Franz Kafka’s “A Hunger Artist” and Raymond Carver’s “Fat” demonstrate how society often defines people by their looks. In “A Hunger Artist”, public fasting is a popular activity, with many citizens traveling from all around the world to view the fasters in their cages as though they were zoo animals. In “Fat”, the opposite is true; most of the main characters spend the entire story ridiculing the unnamed customer for his size. In both cases, the identity of each character is their size and effects the level of respect that they receive from others.
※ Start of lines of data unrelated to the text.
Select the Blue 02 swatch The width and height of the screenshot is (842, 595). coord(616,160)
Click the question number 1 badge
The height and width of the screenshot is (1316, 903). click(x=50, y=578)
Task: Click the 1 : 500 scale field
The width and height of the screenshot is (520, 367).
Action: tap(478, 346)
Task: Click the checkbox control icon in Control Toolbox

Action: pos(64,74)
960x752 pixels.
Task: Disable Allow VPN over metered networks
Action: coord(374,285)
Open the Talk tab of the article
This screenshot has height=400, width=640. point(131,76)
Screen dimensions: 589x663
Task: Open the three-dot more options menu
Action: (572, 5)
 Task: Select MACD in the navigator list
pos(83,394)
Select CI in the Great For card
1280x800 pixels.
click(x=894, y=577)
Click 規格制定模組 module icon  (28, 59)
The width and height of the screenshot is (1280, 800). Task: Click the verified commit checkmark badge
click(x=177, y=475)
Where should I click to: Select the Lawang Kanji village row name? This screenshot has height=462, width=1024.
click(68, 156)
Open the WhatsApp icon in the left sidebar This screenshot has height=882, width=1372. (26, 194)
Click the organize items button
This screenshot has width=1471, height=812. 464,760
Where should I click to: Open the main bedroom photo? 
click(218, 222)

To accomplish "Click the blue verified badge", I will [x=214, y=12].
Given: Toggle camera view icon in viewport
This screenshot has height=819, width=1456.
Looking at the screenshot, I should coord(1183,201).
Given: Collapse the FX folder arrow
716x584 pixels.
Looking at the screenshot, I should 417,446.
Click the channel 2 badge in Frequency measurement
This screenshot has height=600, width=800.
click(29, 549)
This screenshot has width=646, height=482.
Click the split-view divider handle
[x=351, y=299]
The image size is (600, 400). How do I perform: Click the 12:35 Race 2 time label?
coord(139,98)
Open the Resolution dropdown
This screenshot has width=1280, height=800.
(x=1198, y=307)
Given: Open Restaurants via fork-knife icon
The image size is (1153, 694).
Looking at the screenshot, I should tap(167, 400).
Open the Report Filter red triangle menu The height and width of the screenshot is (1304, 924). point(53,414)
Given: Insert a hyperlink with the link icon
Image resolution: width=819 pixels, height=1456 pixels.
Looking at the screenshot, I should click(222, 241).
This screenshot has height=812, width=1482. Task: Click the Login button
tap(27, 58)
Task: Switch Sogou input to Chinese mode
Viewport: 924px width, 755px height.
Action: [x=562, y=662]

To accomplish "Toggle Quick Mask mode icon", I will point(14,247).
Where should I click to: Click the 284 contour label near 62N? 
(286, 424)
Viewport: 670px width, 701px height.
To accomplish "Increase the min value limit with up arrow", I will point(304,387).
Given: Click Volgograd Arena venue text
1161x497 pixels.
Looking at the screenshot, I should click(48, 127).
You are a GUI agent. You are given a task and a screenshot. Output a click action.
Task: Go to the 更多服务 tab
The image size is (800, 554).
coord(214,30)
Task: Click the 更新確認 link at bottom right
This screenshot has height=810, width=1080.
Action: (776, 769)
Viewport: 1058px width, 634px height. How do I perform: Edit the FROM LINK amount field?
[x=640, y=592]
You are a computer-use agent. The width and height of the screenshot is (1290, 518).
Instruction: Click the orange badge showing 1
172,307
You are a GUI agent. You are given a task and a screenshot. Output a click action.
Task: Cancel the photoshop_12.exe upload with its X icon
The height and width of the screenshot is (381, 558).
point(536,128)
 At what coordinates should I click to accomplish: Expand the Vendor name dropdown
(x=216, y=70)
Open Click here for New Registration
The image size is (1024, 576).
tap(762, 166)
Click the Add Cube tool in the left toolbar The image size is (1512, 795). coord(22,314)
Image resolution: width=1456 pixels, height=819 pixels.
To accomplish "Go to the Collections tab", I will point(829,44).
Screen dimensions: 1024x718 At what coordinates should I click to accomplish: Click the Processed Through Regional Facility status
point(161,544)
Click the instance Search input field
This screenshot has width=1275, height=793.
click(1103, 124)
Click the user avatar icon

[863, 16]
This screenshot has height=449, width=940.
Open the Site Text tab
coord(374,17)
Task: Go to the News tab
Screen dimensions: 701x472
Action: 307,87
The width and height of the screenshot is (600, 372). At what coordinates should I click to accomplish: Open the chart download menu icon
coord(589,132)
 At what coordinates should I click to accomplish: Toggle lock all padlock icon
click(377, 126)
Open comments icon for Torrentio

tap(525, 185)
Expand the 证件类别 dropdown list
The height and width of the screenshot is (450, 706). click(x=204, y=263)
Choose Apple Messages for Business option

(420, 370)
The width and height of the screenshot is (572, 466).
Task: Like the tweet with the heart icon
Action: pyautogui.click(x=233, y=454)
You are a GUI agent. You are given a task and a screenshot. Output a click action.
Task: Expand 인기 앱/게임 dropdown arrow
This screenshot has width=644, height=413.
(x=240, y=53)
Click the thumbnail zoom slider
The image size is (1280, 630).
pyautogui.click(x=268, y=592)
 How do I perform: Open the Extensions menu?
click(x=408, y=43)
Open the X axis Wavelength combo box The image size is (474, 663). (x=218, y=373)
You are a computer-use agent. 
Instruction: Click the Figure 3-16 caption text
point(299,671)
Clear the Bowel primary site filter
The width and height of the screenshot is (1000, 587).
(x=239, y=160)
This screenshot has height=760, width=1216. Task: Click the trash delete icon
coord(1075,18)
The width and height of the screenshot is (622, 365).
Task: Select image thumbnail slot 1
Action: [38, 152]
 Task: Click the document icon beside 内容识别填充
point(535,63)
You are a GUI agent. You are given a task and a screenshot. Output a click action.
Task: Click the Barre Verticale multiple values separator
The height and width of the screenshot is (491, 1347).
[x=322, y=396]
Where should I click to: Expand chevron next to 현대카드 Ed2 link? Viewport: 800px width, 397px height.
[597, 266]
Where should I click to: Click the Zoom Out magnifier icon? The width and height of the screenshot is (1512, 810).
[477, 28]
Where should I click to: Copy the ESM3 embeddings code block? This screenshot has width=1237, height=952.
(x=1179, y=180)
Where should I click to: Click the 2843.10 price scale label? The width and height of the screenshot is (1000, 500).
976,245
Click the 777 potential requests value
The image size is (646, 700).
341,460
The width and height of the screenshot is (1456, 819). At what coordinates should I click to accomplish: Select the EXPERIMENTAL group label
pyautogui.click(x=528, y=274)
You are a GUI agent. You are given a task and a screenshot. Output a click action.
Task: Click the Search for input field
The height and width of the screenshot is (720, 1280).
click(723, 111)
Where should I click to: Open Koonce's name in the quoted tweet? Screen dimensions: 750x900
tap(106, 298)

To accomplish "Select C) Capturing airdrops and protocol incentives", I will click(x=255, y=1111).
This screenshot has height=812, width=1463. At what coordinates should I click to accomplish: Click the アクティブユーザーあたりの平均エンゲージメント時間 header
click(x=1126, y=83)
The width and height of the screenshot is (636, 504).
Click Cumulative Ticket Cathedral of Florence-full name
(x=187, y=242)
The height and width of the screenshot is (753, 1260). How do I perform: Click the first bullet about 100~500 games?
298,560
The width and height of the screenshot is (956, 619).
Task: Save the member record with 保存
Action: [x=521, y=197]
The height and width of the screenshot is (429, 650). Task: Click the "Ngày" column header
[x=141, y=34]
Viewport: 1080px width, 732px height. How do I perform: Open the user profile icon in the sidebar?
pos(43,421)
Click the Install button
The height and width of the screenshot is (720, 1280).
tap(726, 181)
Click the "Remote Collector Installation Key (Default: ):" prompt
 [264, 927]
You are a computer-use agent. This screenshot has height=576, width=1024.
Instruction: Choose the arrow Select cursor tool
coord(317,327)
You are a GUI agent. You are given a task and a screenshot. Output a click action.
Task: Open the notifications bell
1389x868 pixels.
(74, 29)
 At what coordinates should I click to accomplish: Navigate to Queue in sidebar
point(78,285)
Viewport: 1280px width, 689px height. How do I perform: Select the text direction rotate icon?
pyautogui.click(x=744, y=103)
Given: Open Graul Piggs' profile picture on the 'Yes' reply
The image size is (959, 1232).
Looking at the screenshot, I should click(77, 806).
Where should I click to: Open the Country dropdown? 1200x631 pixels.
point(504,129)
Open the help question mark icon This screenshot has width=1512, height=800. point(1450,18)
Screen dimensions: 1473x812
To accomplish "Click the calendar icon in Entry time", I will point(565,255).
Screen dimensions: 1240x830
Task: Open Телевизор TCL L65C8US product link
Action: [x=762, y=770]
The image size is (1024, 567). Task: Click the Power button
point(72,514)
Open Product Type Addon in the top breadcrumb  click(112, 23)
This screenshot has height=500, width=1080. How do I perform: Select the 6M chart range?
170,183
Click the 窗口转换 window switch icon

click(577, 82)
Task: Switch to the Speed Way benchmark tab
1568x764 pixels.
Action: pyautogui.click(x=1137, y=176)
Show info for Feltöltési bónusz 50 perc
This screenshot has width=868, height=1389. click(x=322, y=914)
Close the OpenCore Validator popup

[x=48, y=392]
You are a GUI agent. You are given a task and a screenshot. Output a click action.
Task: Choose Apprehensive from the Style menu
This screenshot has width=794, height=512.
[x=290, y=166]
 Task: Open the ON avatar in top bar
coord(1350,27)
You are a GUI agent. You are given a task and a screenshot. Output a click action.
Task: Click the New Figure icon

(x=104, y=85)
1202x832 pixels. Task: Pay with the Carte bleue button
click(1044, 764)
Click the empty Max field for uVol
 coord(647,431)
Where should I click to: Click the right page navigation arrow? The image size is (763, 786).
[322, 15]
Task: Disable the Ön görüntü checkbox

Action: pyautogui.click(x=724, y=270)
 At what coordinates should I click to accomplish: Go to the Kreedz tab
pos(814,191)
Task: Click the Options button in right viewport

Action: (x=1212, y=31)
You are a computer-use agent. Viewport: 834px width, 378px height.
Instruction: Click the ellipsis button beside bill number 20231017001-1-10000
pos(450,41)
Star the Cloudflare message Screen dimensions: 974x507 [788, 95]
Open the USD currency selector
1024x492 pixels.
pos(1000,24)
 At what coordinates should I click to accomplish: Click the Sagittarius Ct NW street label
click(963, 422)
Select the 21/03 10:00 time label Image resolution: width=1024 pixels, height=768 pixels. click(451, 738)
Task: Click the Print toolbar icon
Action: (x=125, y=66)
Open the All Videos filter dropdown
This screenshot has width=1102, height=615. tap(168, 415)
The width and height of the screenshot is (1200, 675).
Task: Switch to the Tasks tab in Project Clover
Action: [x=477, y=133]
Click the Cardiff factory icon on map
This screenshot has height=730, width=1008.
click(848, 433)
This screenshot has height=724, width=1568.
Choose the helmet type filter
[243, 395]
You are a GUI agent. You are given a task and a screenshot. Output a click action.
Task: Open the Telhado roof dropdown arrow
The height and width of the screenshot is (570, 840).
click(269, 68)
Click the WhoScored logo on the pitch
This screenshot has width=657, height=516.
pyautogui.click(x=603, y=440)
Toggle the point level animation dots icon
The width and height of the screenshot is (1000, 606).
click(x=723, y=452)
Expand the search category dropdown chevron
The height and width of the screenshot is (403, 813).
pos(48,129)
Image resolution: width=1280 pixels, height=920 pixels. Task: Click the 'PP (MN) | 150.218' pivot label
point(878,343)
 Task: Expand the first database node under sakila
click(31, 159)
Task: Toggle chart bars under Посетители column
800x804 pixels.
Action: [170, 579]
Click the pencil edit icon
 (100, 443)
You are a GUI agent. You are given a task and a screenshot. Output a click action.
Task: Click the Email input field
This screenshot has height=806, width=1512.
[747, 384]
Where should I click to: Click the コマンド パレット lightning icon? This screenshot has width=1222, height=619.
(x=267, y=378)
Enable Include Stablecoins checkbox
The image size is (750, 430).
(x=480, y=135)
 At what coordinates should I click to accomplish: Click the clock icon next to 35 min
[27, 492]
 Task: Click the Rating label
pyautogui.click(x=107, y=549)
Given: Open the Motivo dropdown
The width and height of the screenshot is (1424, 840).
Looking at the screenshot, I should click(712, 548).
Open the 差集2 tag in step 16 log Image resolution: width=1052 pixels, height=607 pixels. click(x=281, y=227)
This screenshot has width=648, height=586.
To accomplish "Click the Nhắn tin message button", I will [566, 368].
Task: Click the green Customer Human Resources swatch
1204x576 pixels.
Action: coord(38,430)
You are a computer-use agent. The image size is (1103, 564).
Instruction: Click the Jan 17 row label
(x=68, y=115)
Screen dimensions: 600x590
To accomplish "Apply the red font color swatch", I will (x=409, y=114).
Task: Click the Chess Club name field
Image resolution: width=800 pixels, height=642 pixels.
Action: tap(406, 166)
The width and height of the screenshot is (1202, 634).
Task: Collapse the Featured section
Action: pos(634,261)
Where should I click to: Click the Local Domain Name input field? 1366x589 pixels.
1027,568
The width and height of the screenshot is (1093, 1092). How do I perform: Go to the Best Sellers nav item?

Both stories can also serve as examples of how we sometimes tend to view such people as mere spectacles for our own entertainment; there are countless reality shows that revolve around overweight people and their journeys back to health. Likewise, models and actors are often idolized for their slender figures; they are the stars of innumerable commercials, magazine covers, and advertisements that all serve to pander to the public’s need for young, thin, beautiful people to obsess over and aspire to be.
Going back to this notion of identity, the way that these characters are treated—the fat man as a nuisance and the hunger artist as a hero—couldn’t be more different to their actual personalities. The fat man is portrayed as a polite, well-dressed gentleman, and the hunger artist is shown to be rather arrogant and cynical with no humility in the least. However, because of their looks, everyone else around them has already made up their minds about them. The hunger artist can be as unpleasant as he chooses, but because of the incredible feat he is undertaking, his admirers are unwilling to hold his flaws against him; the fat man can dress as nice as he pleases and be as polite as he chooses, but because of his size, the people around him assume that he is just some slob with no real value.
Both Kafka and Carver do a magnificent job of working social commentary into their stories; reading these stories today, this commentary feels even more relevant than ever before. However, there is a timelessness to both of these stories for their shared and simple message of not judging a book by its cover.